Die Kanzlerwahl ist kein Testballon, kein Protokoll des Unmuts, sondern die Schlüsselfunktion unserer parlamentarischen Ordnung. Wer sie als Bühne nutzt, statt als Pflichtakt staatspolitischer Reife, gefährdet die Integrität des Parlaments.
Aber: Die Demokratie funktioniert – auch wenn sie nicht gehorcht
Die Wahl von Friedrich Merz zum Bundestagspräsidenten im zweiten Wahlgang wurde von vielen Medien mit Worten wie Unsicherheit, Holperstart oder gar Autoritätsproblem kommentiert. Dabei wird übersehen: Genau dieser Vorgang zeigt, wie gesund unsere parlamentarische Demokratie ist.
Demokratie lebt vom offenen Verfahren – nicht von der Vorhersehbarkeit.
Dass ein Kandidat der stärksten Fraktion nicht im ersten Wahlgang gewählt wird, ist kein Zeichen von Instabilität, sondern ein Beweis dafür, dass unser Parlament funktioniert. Abgeordnete sind gemäß Art. 38 Abs. 1 Satz 2 GG allein ihrem Gewissen verpflichtet – nicht der Parteidisziplin. Und das wurde sichtbar: Einige Abgeordnete haben ihr Mandat nicht im Schatten der Fraktionsvorgabe ausgeübt, sondern als freie Repräsentanten des Volkes.

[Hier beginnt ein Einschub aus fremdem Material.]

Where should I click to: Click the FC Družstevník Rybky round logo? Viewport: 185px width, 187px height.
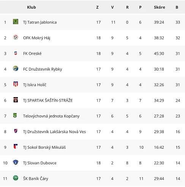coord(16,69)
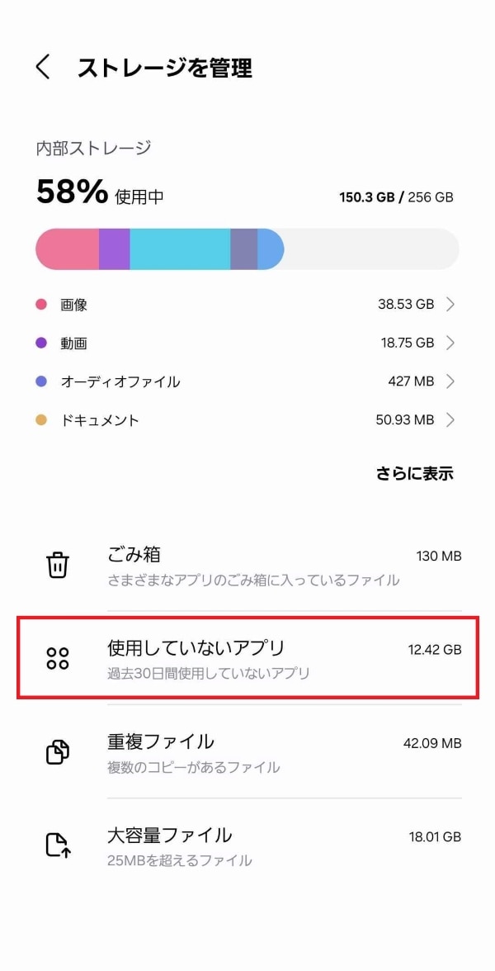Open the 使用していないアプリ menu entry
This screenshot has width=495, height=971.
click(x=248, y=658)
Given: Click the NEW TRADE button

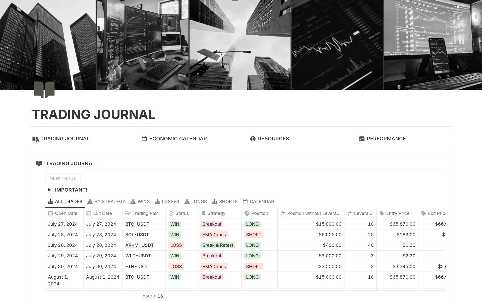Looking at the screenshot, I should click(64, 178).
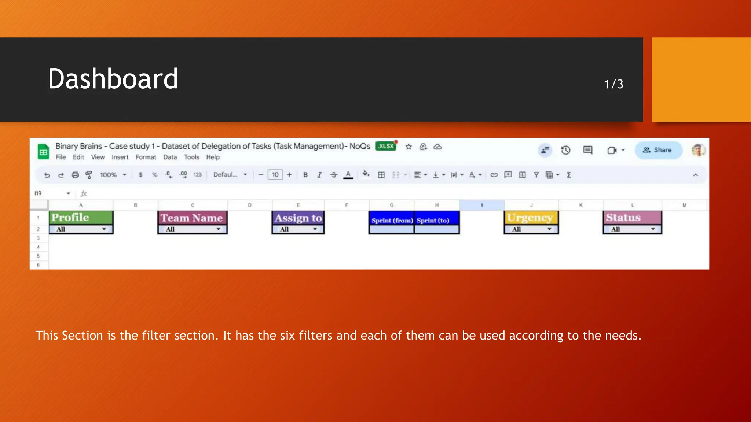The image size is (751, 422).
Task: Open the borders tool icon
Action: pyautogui.click(x=381, y=175)
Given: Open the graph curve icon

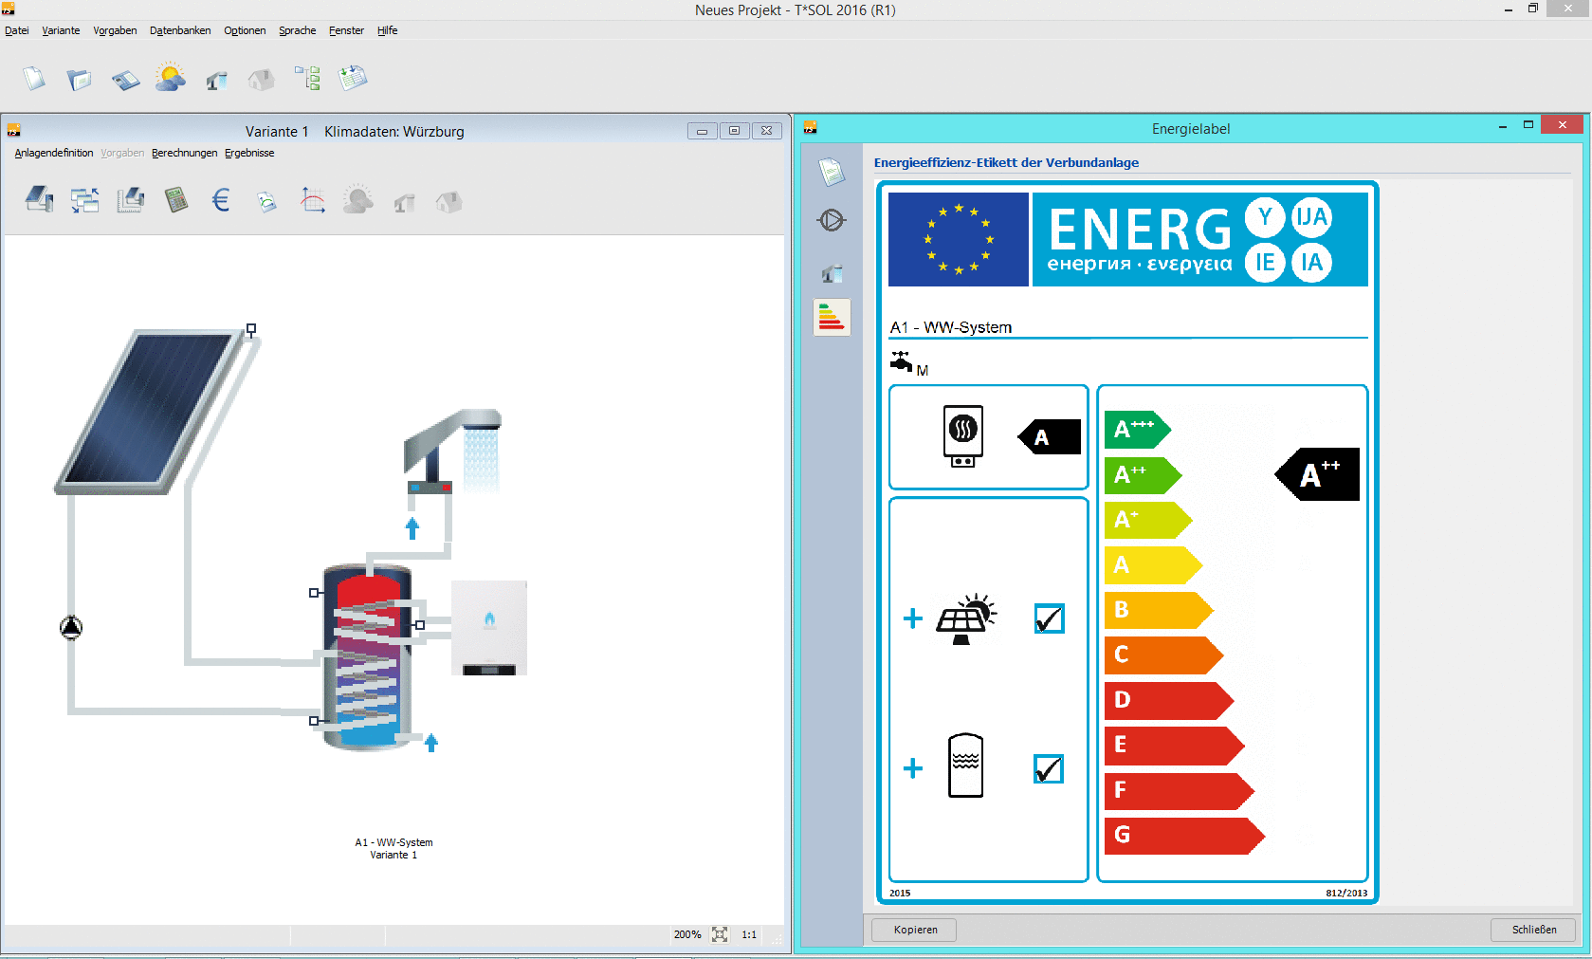Looking at the screenshot, I should (x=312, y=200).
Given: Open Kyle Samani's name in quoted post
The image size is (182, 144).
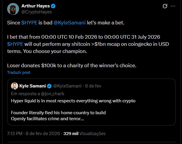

Ein solcher Akt ist in autoritären Systemen undenkbar. Dort ist das Ergebnis stets bekannt – nicht der Weg dorthin.
Die politische Kommentierung hingegen folgte oft einer Logik der Machtsicherung: Alles, was nicht nahtlos funktioniert, wird als Problem diagnostiziert. Doch diese Deutung ist gefährlich – sie misst Demokratie an Effizienz und unterläuft damit die Prinzipien der Gewaltenteilung und individuellen Verantwortung.
Die Wahl im zweiten Anlauf war kein Defizit – sie war Ausdruck einer gelebten, nicht simulierten Demokratie.
In Zeiten zunehmender Polarisierung und weltweiter Tendenzen zu autoritärer Politik sollten wir nicht über kleine Risse klagen, sondern stolz auf das Fundament sein: Wir haben ein Parlament, das entscheidet – und nicht nur abnickt. Genau das ist die Stärke unserer rechtsstaatlichen Ordnung.
Was medial als „holprig“ erscheint, ist in Wahrheit ein Ausweis demokratischer Reife.
Auch diese Erkenntnis gehört zum 6. Mai 2025.